Foster both women-only and gender-integrated solutions:
Organizations need both dedicated spaces for women and broader engagement with men. Research shows that women-only forums improve mentorship satisfaction, reduce isolation, and spark innovation.[14] At the same time, including men in diversity efforts leads to more sustainable change. In fact, recent research found that 96% of organizations that involve men in gender diversity initiatives report progress, compared to just 30% of those that do not.[15] Leaders must invest in both: creating protected spaces for candid peer exchange while designing inclusive pathways for shared accountability and cultural change.
These managerial shifts, whether inside startups or within large health systems, hold the power to transform not only who leads but what gets built, leading to better health outcomes for women and, ultimately, for all of us.
Conclusion
These actions are not just about fairness; they are about performance and innovation. Creating a more inclusive healthcare innovation ecosystem doesn’t require waiting for a generational shift, nor do we have time for that. It requires intentional, managerial decisions about who is funded, who leads, and how we support them. By redesigning the conditions under which ideas are evaluated and ventures are supported, we can unlock a wave of health innovation that better serves women — and everyone else who depends on a more equitable system.
References
[1] Walker, B. (2023). Justification of Women Entrepreneurship in Health Care Research. Doctoral dissertation, Johns Hopkins University.
[2] Bureau of Labor Statistics. (2021). Labor Force Statistics from the Current Population Survey.
[3] Brush, C., Greene, P., Balachandra, L., & Davis, A. (2014). Diana Report: Women Entrepreneurs 2014.
[4] Gupta, V., Turban, D., Wasti, S., & Sikdar, A. (2013). The Role of Gender Stereotypes in Perceptions of Entrepreneurs.
[5] Bureau of Labor Statistics. (2021). Labor Force Statistics from the Current Population Survey.
[6] Schumpeter, J. A. (1942). Capitalism, Socialism and Democracy.
[7] Khurana B. (2024). AI‑Powered IPV Detection: Brigham Radiologist Develops AIRS to Flag Domestic Violence. Becker’s Radiology.
[8] Maven Clinic (2024). Women‑focused health startup Maven valued at $1.7 bln in funding round. Reuters.
[9] Commonwealth Fund. (2024). Confronting the U.S. Maternal Mortality Crisis: International Comparison. Commonwealth Fund.
[10] Walker, B. (2023). Justification of Women Entrepreneurship in Health Care Research. Doctoral dissertation, Johns Hopkins University.
[11] Elliott J. (2006). Leadership Scaffolding. Oxford: Chandos
[12] Walker, B. (2023).
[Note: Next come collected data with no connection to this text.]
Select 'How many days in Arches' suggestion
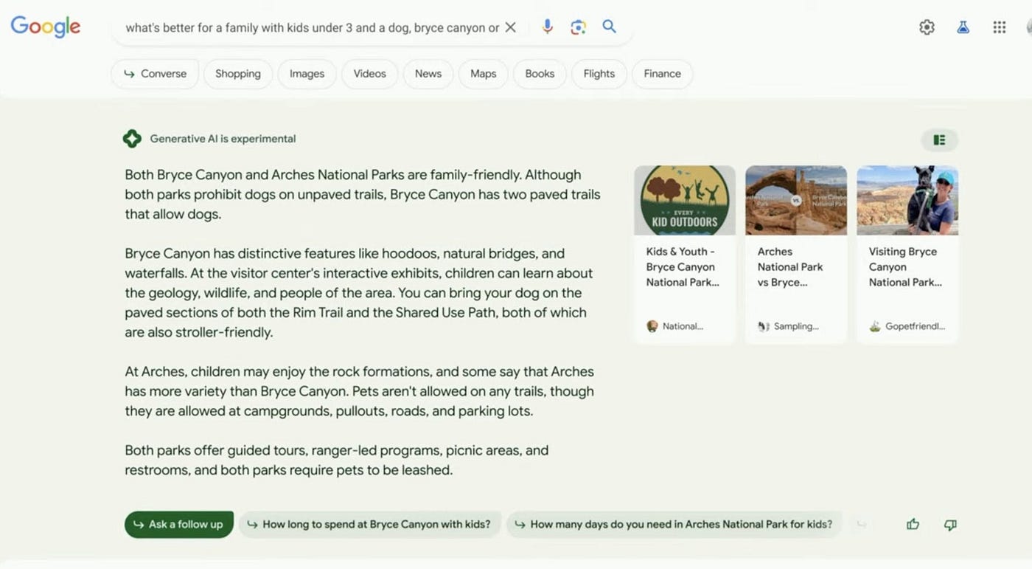This screenshot has width=1032, height=569. point(674,524)
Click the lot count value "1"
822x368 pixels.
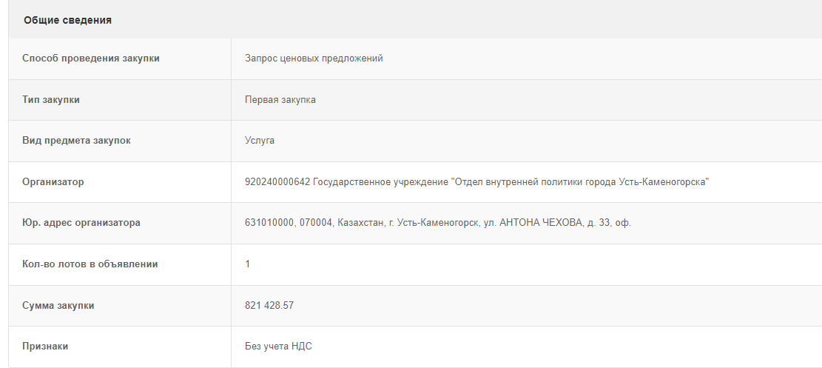(247, 264)
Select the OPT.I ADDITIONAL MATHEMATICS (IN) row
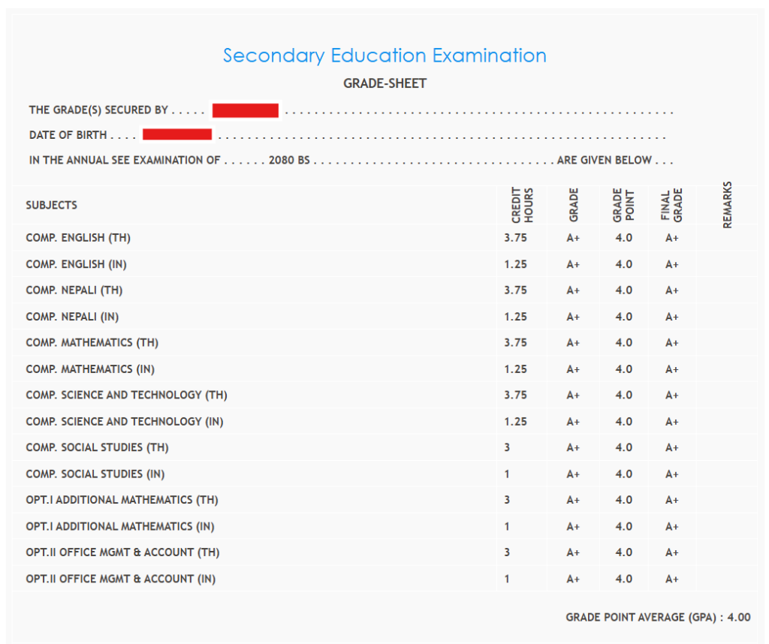 click(x=120, y=526)
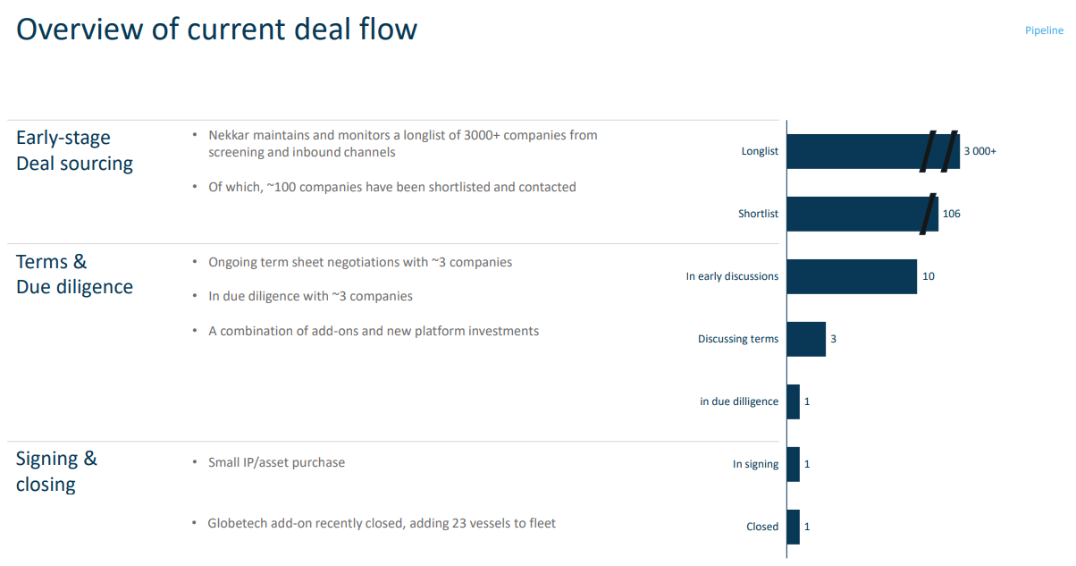Click the Globetech add-on bullet text
The image size is (1076, 566).
tap(382, 523)
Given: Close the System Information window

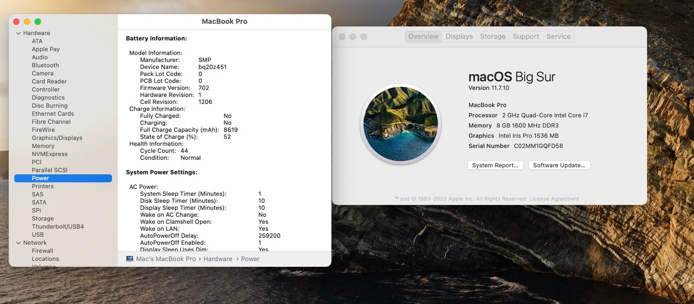Looking at the screenshot, I should click(x=16, y=22).
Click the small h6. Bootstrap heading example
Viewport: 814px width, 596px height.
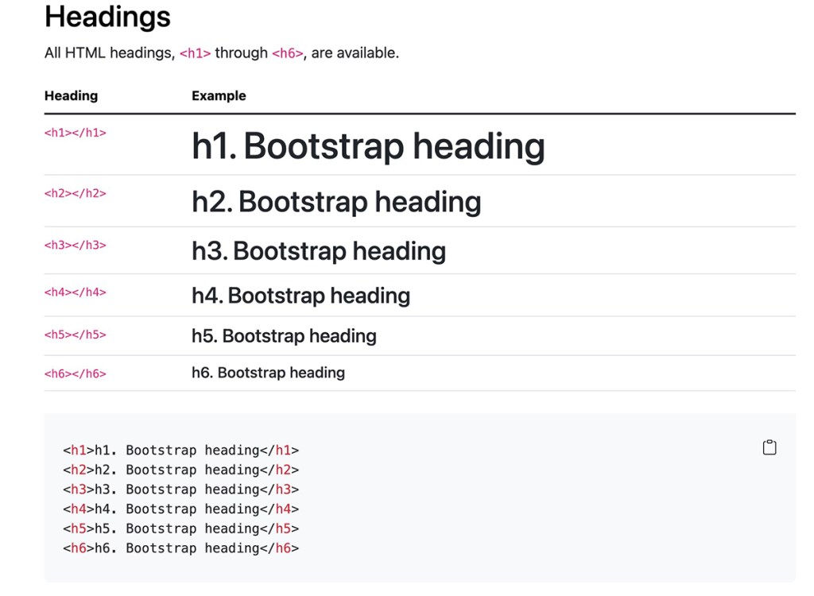(268, 373)
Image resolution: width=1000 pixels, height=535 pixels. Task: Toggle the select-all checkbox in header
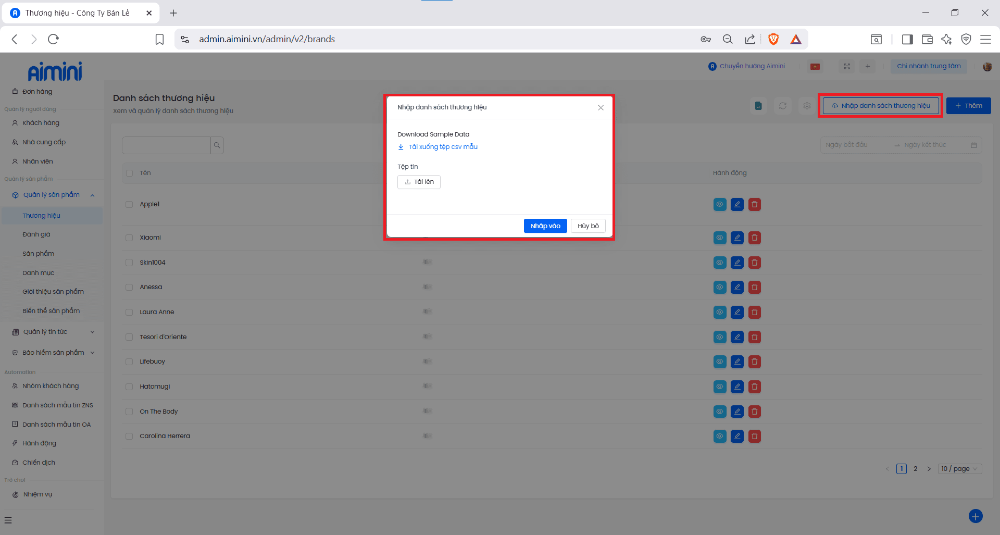(x=129, y=173)
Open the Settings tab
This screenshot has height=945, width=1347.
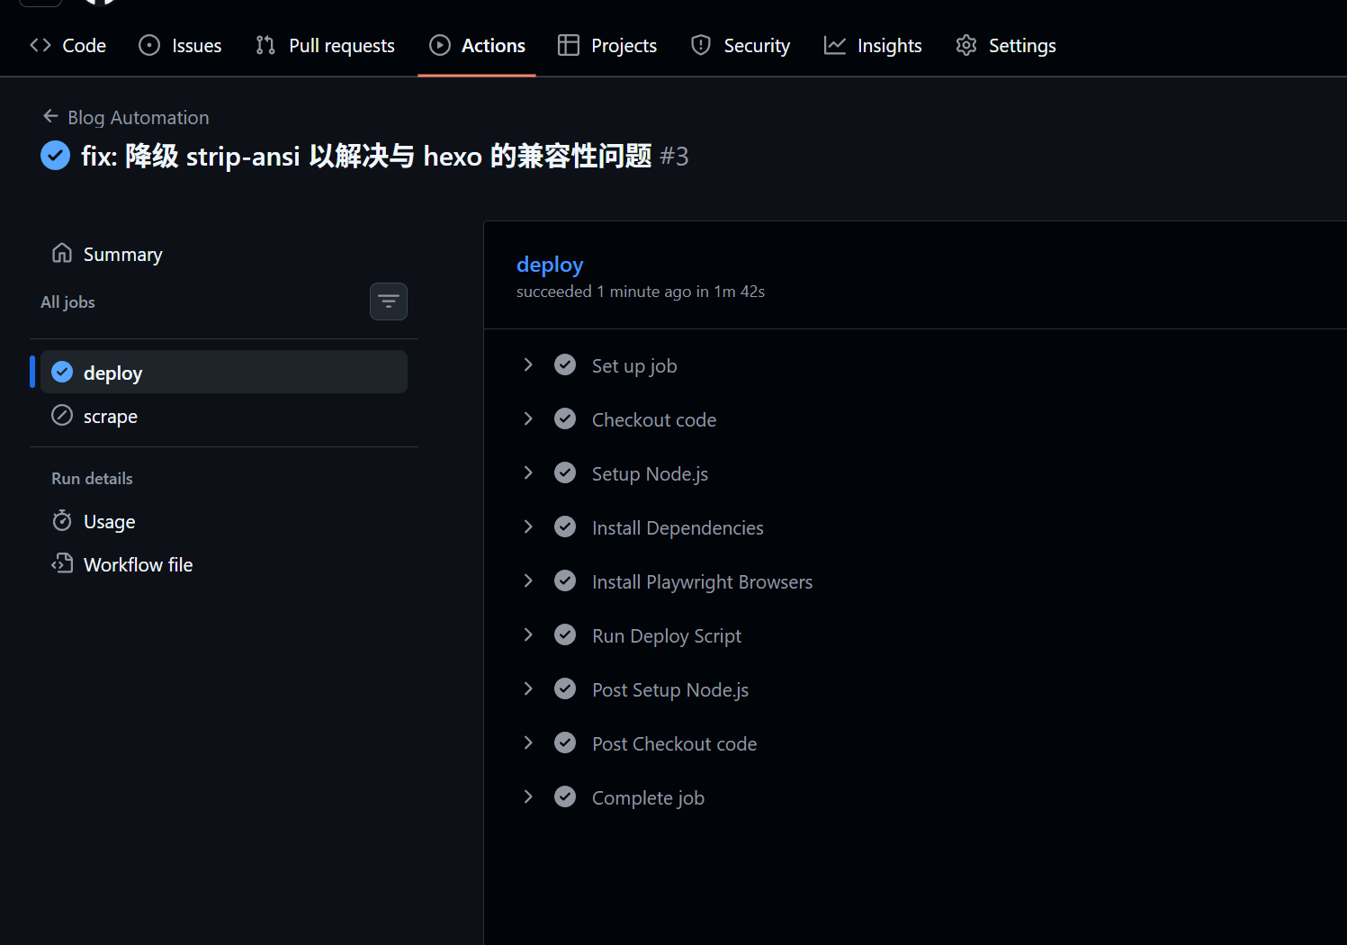1005,46
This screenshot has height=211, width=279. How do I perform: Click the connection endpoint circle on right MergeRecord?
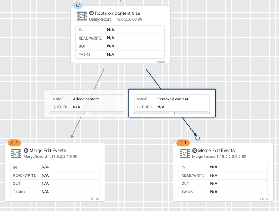tap(198, 138)
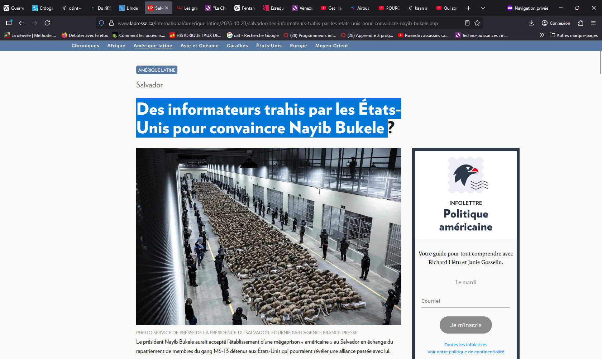Open the downloads panel icon
Viewport: 602px width, 359px height.
pos(531,23)
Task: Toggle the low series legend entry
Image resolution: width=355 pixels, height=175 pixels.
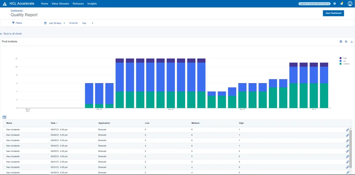Action: (x=343, y=61)
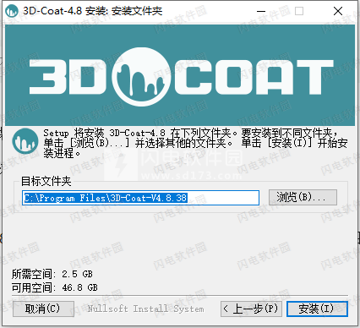Click the Setup instruction paragraph text
The width and height of the screenshot is (360, 328).
(195, 143)
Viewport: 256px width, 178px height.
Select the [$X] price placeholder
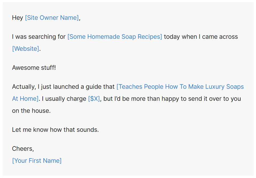(94, 99)
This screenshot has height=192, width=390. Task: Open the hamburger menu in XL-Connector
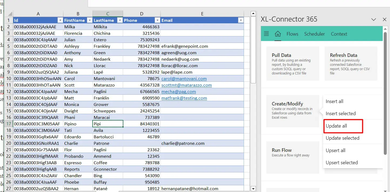[x=266, y=34]
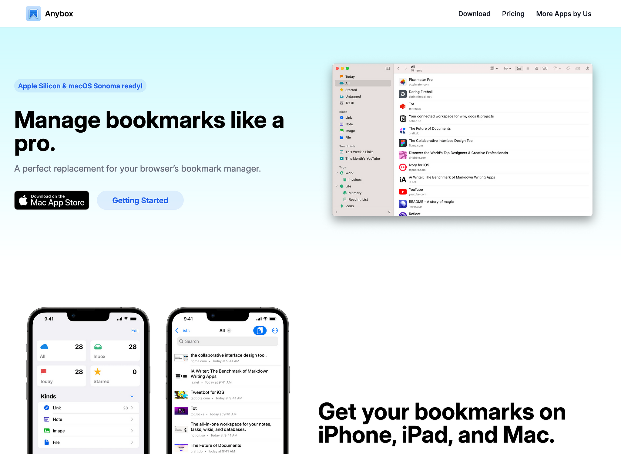Click the filter/sort icon in toolbar
621x454 pixels.
(x=507, y=68)
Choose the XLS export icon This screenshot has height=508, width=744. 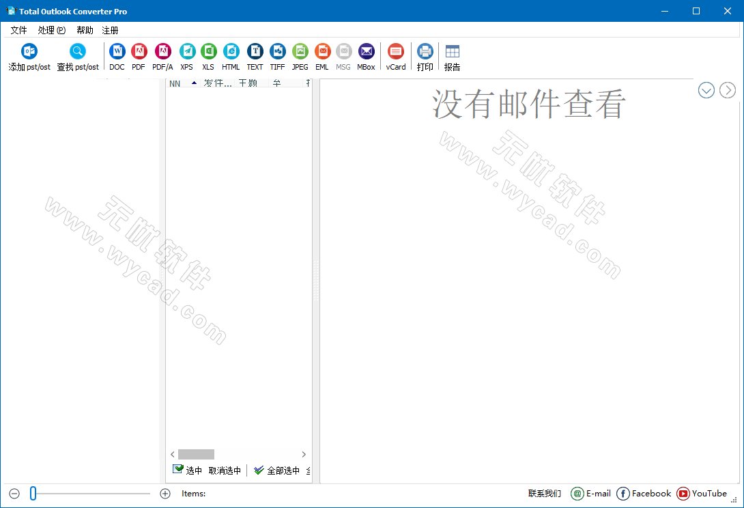tap(208, 52)
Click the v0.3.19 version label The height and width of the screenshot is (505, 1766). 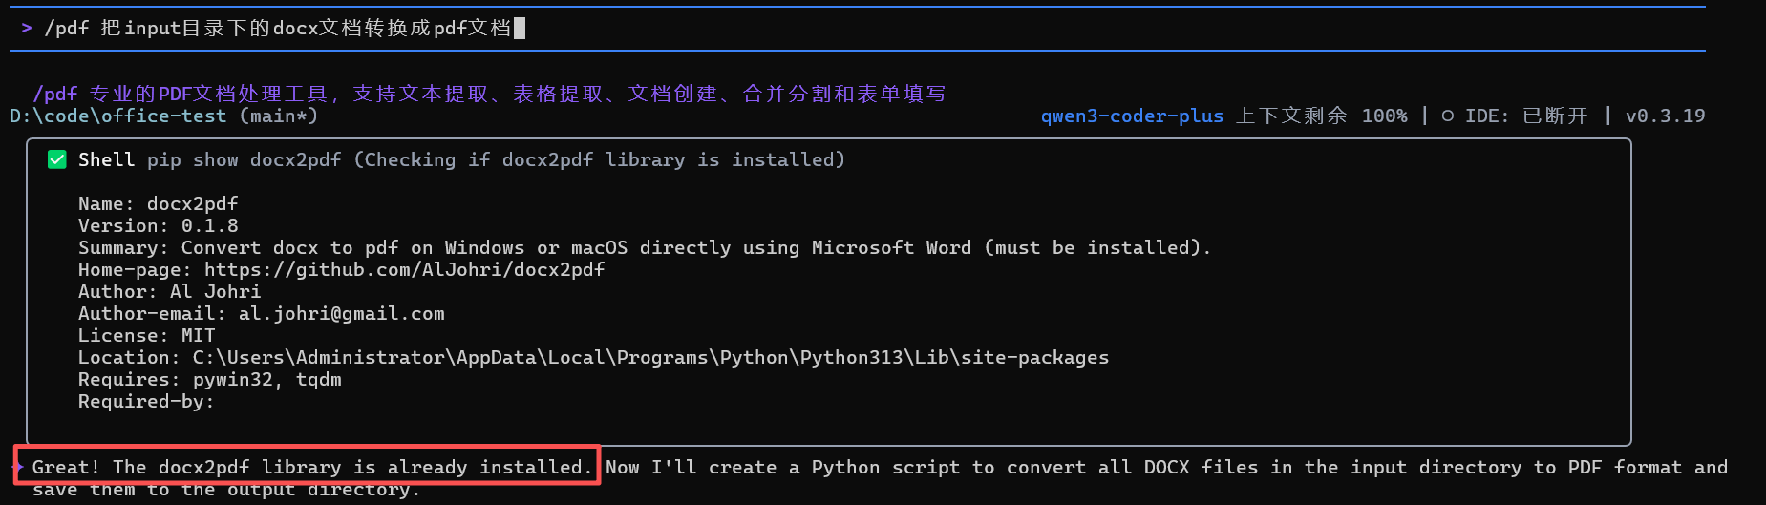pyautogui.click(x=1665, y=116)
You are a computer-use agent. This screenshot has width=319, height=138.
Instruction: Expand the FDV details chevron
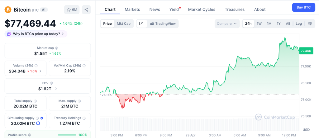[x=56, y=89]

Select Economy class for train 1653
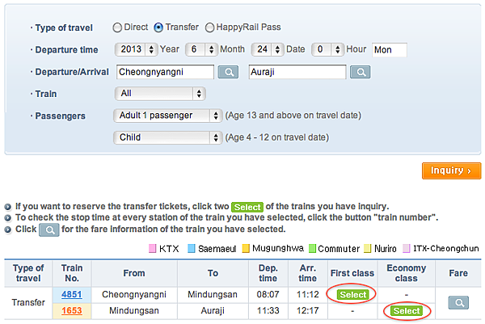pos(406,310)
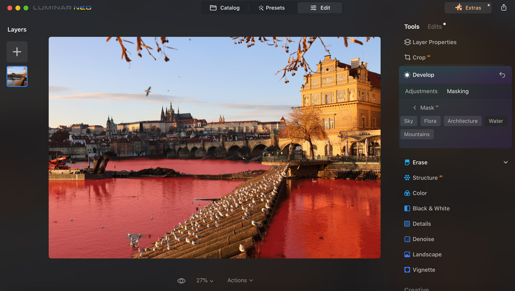Go back using Mask back arrow
This screenshot has height=291, width=515.
point(415,108)
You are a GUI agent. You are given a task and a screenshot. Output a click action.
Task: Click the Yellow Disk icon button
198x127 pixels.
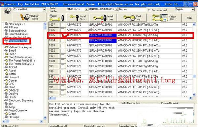(164, 18)
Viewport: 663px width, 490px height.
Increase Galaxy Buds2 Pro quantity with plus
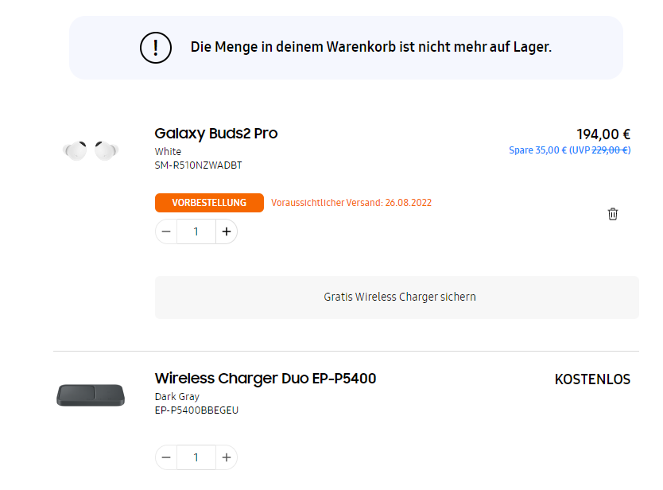[227, 231]
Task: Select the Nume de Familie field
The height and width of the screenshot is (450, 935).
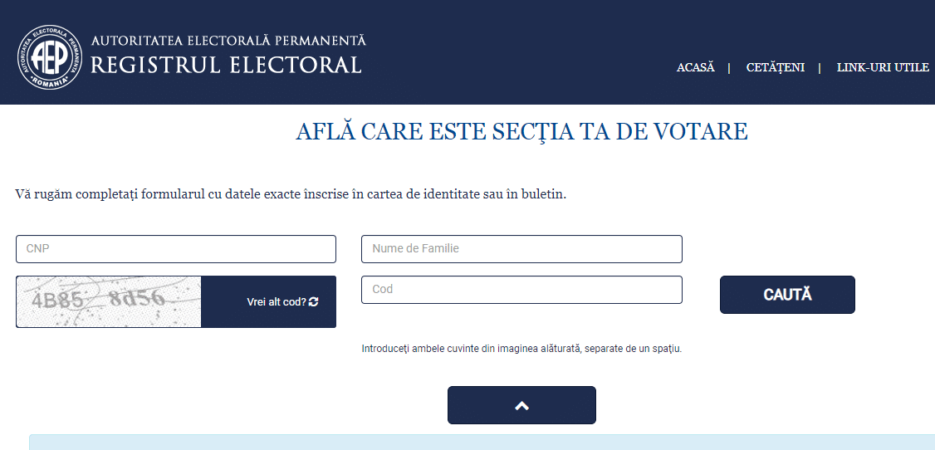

Justification of Women Entrepreneurship in Health Care Research. Doctoral dissertation, Johns Hopkins University.
[13] Thomas, R., Cooper, M., Urban, K., Cardazone, G., Bohrer, A., Mahajan, S., Yee, L., Krivkovich, A., Huang, J., Rambachan, I., Burns, T., & Trkulja, T. (2021). Women in the Workplace.
[14] Vial, A. C., Brescoll, V. L., & Tyler, J. M. (2023). The Benefits of Gender-Specific Networking in Organizations. Journal of Applied Psychology, 108(1), 23–34.
[15] Catalyst. (2020). Engaging Men in Gender Initiatives: What Change Agents Need to Know.